- DATASET CONTENT:
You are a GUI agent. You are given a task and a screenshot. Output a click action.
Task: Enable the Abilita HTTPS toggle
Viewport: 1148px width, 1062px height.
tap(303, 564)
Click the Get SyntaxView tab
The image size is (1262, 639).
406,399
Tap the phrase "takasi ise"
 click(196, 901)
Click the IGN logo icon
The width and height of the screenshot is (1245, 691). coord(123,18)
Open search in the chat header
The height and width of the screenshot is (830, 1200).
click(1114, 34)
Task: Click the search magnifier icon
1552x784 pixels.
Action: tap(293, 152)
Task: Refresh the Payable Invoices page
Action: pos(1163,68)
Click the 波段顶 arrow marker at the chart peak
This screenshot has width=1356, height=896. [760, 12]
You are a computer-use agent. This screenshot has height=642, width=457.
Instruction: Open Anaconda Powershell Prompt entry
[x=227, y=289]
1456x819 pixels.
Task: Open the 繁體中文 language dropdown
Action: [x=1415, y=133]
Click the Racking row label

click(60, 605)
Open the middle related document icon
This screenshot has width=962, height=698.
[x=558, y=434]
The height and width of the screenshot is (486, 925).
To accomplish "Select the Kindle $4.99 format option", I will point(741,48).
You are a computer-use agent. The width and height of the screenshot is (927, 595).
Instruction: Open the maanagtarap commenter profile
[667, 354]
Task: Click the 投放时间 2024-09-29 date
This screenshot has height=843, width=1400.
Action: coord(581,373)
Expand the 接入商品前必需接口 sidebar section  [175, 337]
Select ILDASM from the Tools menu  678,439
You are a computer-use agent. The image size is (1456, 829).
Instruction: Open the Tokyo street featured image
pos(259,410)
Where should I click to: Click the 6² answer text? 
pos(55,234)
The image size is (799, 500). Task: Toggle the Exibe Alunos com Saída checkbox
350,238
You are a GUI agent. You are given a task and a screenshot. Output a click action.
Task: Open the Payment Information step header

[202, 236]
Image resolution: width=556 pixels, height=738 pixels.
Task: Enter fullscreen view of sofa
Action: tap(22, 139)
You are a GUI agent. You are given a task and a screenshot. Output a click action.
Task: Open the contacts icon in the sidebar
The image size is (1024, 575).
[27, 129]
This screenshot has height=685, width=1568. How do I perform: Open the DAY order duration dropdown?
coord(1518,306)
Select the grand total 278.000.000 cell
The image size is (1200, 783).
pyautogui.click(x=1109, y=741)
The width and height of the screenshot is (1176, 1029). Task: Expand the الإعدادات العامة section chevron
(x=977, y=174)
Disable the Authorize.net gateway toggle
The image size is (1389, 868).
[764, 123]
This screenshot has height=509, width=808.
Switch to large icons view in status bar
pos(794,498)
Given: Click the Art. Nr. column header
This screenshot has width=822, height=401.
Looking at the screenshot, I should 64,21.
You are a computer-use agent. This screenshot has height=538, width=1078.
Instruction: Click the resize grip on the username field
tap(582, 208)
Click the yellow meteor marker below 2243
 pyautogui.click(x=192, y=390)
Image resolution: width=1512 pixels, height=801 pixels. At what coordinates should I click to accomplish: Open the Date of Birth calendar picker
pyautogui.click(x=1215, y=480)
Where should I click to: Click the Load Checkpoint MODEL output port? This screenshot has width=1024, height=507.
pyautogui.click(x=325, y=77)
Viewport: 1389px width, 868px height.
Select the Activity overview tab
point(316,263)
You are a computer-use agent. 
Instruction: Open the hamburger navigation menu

- PROBLEM TO WORK ON:
Return every line of the listing above verbatim, from start to finish.

- ANSWER FOR THIS EXERCISE:
You are a GUI agent. You are given a task and a screenshot. Output a click action.
Task: Enable the Abilita HTTPS toggle
Viewport: 1148px width, 1062px height.
tap(303, 564)
Click the Get SyntaxView tab
The image size is (1262, 639).
406,399
Tap the phrase "takasi ise"
 click(196, 901)
Click the IGN logo icon
The width and height of the screenshot is (1245, 691). coord(123,18)
Open search in the chat header
The height and width of the screenshot is (830, 1200).
click(1114, 34)
Task: Click the search magnifier icon
1552x784 pixels.
Action: tap(293, 152)
Task: Refresh the Payable Invoices page
Action: pos(1163,68)
Click the 波段顶 arrow marker at the chart peak
This screenshot has width=1356, height=896. [760, 12]
You are a computer-use agent. This screenshot has height=642, width=457.
Instruction: Open Anaconda Powershell Prompt entry
[x=227, y=289]
1456x819 pixels.
Task: Open the 繁體中文 language dropdown
Action: [x=1415, y=133]
Click the Racking row label

click(60, 605)
Open the middle related document icon
This screenshot has width=962, height=698.
[x=558, y=434]
The height and width of the screenshot is (486, 925).
To accomplish "Select the Kindle $4.99 format option", I will point(741,48).
You are a computer-use agent. The width and height of the screenshot is (927, 595).
Instruction: Open the maanagtarap commenter profile
[667, 354]
Task: Click the 投放时间 2024-09-29 date
This screenshot has height=843, width=1400.
Action: coord(581,373)
Expand the 接入商品前必需接口 sidebar section  [175, 337]
Select ILDASM from the Tools menu  678,439
You are a computer-use agent. The image size is (1456, 829).
Instruction: Open the Tokyo street featured image
pos(259,410)
Where should I click to: Click the 6² answer text? 
pos(55,234)
The image size is (799, 500). Task: Toggle the Exibe Alunos com Saída checkbox
350,238
You are a GUI agent. You are given a task and a screenshot. Output a click action.
Task: Open the Payment Information step header

[202, 236]
Image resolution: width=556 pixels, height=738 pixels.
Task: Enter fullscreen view of sofa
Action: tap(22, 139)
You are a GUI agent. You are given a task and a screenshot. Output a click action.
Task: Open the contacts icon in the sidebar
The image size is (1024, 575).
[27, 129]
This screenshot has height=685, width=1568. How do I perform: Open the DAY order duration dropdown?
coord(1518,306)
Select the grand total 278.000.000 cell
The image size is (1200, 783).
pyautogui.click(x=1109, y=741)
The width and height of the screenshot is (1176, 1029). Task: Expand the الإعدادات العامة section chevron
(x=977, y=174)
Disable the Authorize.net gateway toggle
The image size is (1389, 868).
[764, 123]
This screenshot has height=509, width=808.
Switch to large icons view in status bar
pos(794,498)
Given: Click the Art. Nr. column header
This screenshot has width=822, height=401.
Looking at the screenshot, I should 64,21.
You are a computer-use agent. This screenshot has height=538, width=1078.
Instruction: Click the resize grip on the username field
tap(582, 208)
Click the yellow meteor marker below 2243
 pyautogui.click(x=192, y=390)
Image resolution: width=1512 pixels, height=801 pixels. At what coordinates should I click to accomplish: Open the Date of Birth calendar picker
pyautogui.click(x=1215, y=480)
Where should I click to: Click the Load Checkpoint MODEL output port? This screenshot has width=1024, height=507.
pyautogui.click(x=325, y=77)
Viewport: 1389px width, 868px height.
Select the Activity overview tab
point(316,263)
You are a computer-use agent. 
Instruction: Open the hamburger navigation menu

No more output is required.